Dê continuidade ao relato sobre a Trine, a primeira ex-amiga, começando logo depois da última frase do texto.

● TRECHO SELECIONADO
- - - - - - -
45. Trine, a minha primeira ex-amiga


‘Hold On’
,
do Alabama Shakes, era a trilha sonora do caminho de volta para casa. Encapuzada e batendo o pé conforme o ritmo da música, eu tentava esquecer que a ressaca era das bravas. Foi quando a arrancada do trem, que seguia sentido Pinheiros, me empurrou para mais perto de uma baixinha de casaco de veludo preto, cabelo chocolate de comprimento médio e olhos verdes brilhantes. Dizer que ela era parecida com a Trine não era o suficiente. De tão iguais fisicamente, eu poderia jurar que aquele era, de fato, a Trine que eu conhecia. É. Em terras brasileiras. Explorando a ‘casa’ de uma ex-amiga. Ex-amiga que no caso sou eu.

Não é brincadeira: a Trine é a minha primeira ex-amiga. Nos meus quase 26 anos de vida, nunca tive problema com ninguém. Nesse tempo todo, o mais próximo que cheguei de perder uma amizade foi no meu primeiro ano na escolinha. Na minha estreia no prezinho, a Daiane se sentou na fileira ao meu lado na sala azul do colégio e me olhou com uma cumplicidade que me garantia que ela seria minha amiga para sempre. O problema é que, no intervalo, a garotinha sardenta com cara de ‘Rugrats’ passou por uma instabilidade mental e me deu uma mordida no braço que me deixou marcada por quase uma semana. Acho que aquela foi a primeira vez que eu senti raiva na vida, mas nem durou tanto tempo: no dia seguinte, já estava tudo ok. A Daiane, inclusive, estudou comigo, na mesma escola, até o terceiro colegial. Mas com a Trine foi diferente: eu não senti raiva em nenhum momento, quem sentiu foi ela.

Quando cheguei na Califórnia para o meu tão sonhado intercâmbio, a Trine foi peça importante na minha adaptação. Assim que cheguei a casa dos Cook, na Roberto Avenue, ficou decidido que ela seria minha roommate. Dois anos mais nova, 20 centímetros mais baixa, alguns quilos mais gordinha, mas com a mesma personalidade forte que eu sempre tive. Trine era natural de Copenhagen, na Dinamarca, e como eu já disse, tinha os olhos cor de mar mais intensos que eu já tinha visto. Usava sempre jeans e sapatilha, combinada com casacos de veludo que variavam conforme o seu humor: preto, vinho, verde…

Trine foi quem me ensinou a andar pela cidade toda, apesar de ela própria quase nunca ter entrado em um ônibus durante sua estada. Ela tinha um Mustang preto conversível usado e fazia questão de dirigi-lo para tudo quanto é lado:

– ‘Quer ir na Borders?‘, ela me perguntava todo sábado de manhã, já sabendo a resposta. A Borders era nada mais, nada menos do que uma livraria enorme no centro da cidade que virou o meu lugar favorito no mundo. É claro que eu queria ir lá!
- - - - - - -
● TRECHO DE DADOS
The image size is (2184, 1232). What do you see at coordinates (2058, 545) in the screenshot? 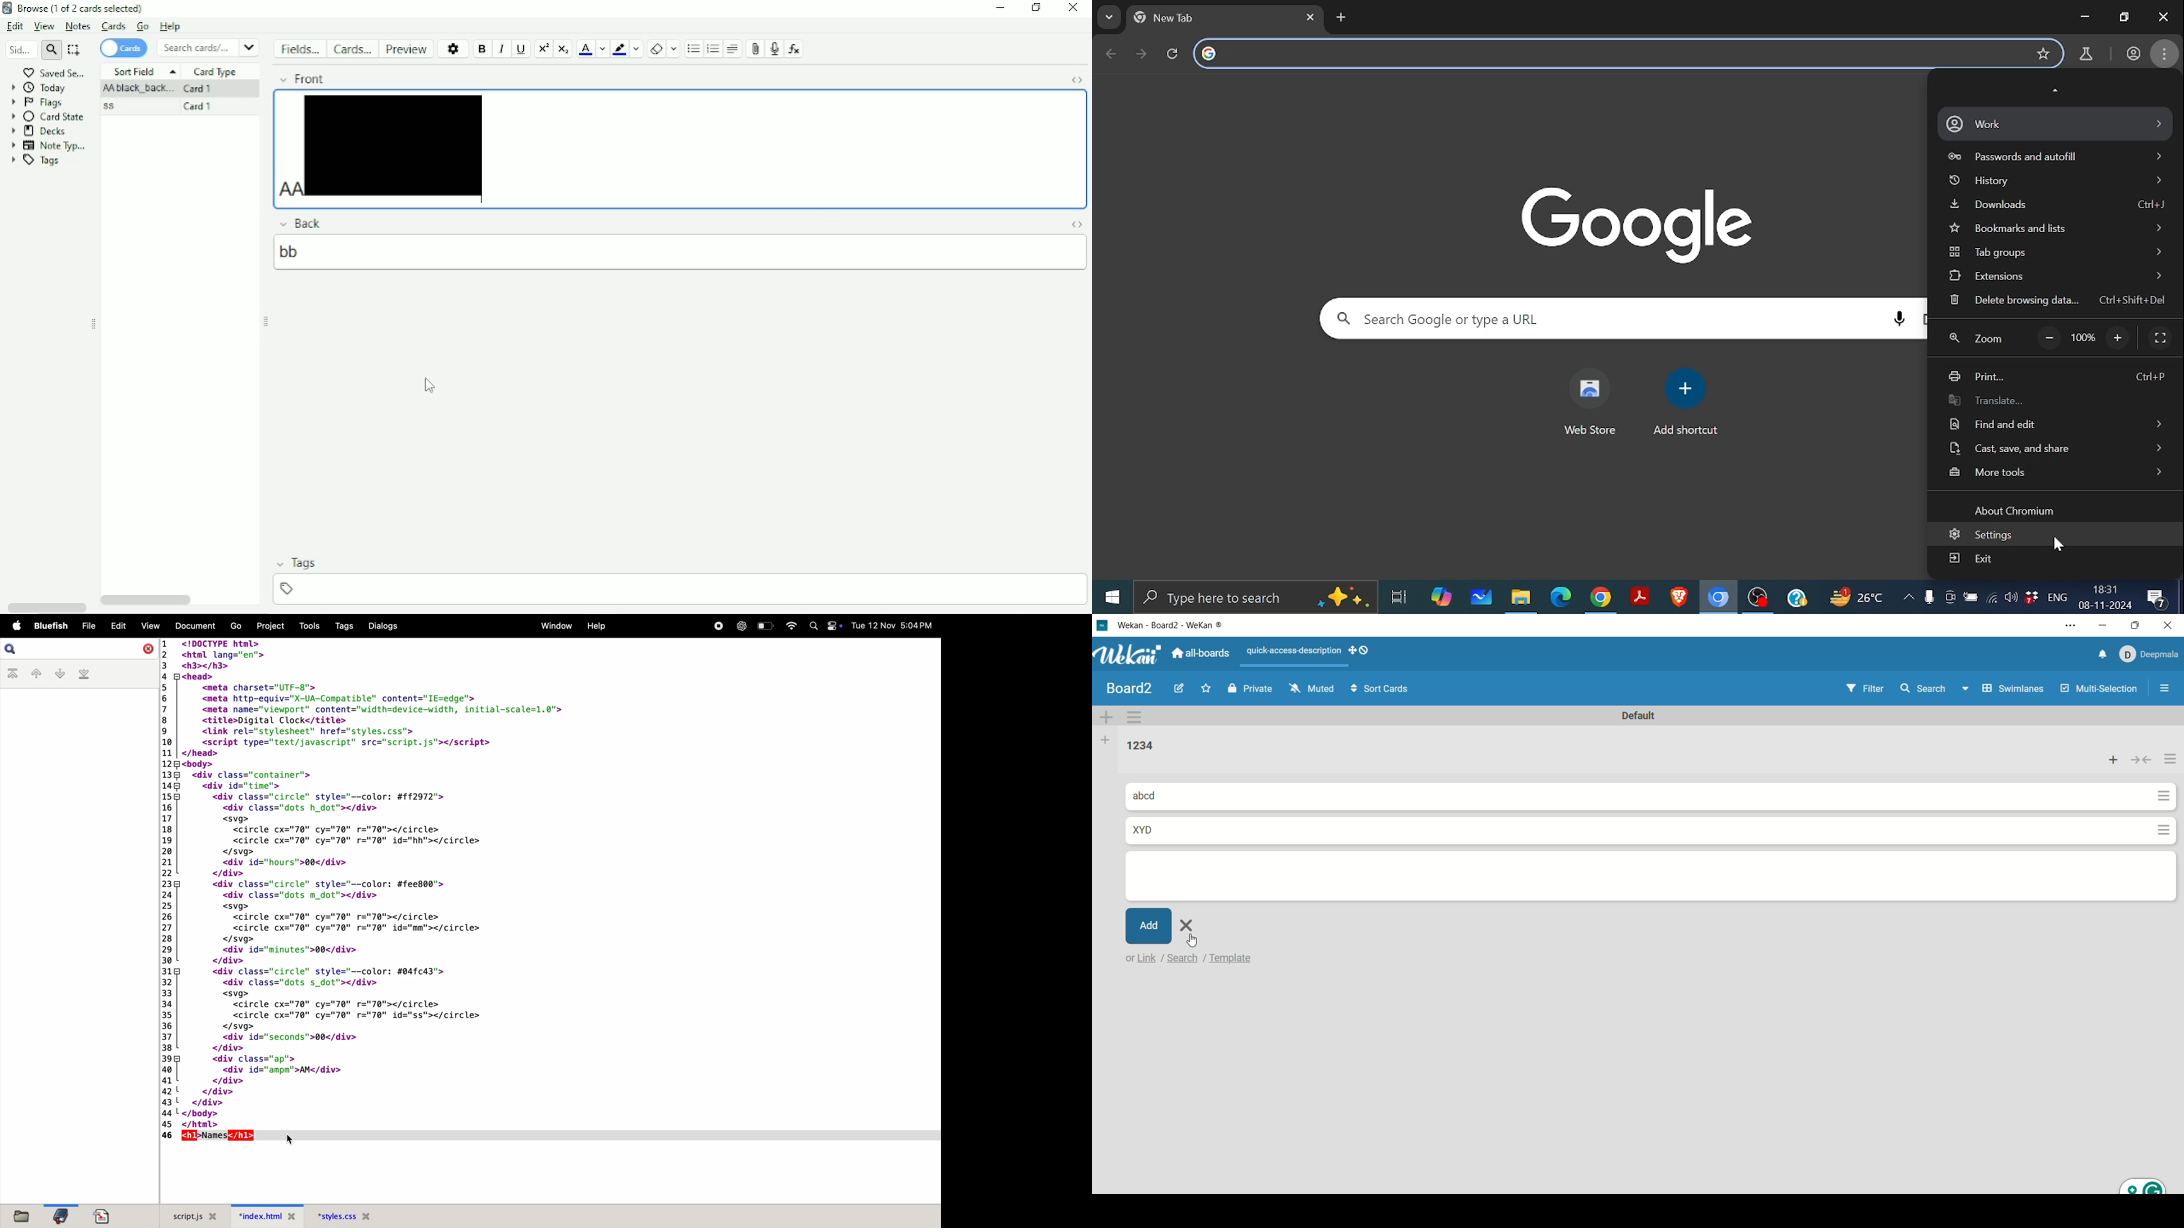
I see `Cursor` at bounding box center [2058, 545].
- - - - - - -
● RESPOSTA
Durante a semana, apesar de não termos os mesmos horários na escola, ela me esperava até as 16:45. Entrávamos no carro, abaixávamos o teto solar e, em velocidade considerável, descíamos a Anacapa St. cantando nossa música favorita bem alto e com os braços levantados. ‘Tik Tok’, da Ke$ha, era a música do verão e marcou nossas baladas nas segundas e quartas à noite. Quando o ‘Wake Up In The Morning Feeling Like P-Diddy’ começava a tocar, arrastávamos nossas ‘Shark Bites’, bebidas famosas na cidade, para a pista e dançavamos como se aqueles realmente fossem os últimos 3 minutos e meio das nossas vidas.

Mas a amizade com a Trine não durou, como eu já adiantei. Nas semanas seguintes a minha chegada, eu percebi que a Trine era um pouco parecida com a Rebeca, personagem vivida por Leighton Meester no filme “The Roommate”. A Trine, que era bem falante e bem divertida, não tinha muitos colegas na escola e, por isso, eu tentava incluí-la nos rolês, mas ela nunca estava a fim. Quando saíamos todos juntos, a síndrome de superioridade dela atrapalhava tudo. A verdade é que a Trine fazia de tudo por mim, mas odiava todo o resto. Sempre tentava me afastar da galera, sugerindo programas que obviamente não envolviam mais de duas pessoas.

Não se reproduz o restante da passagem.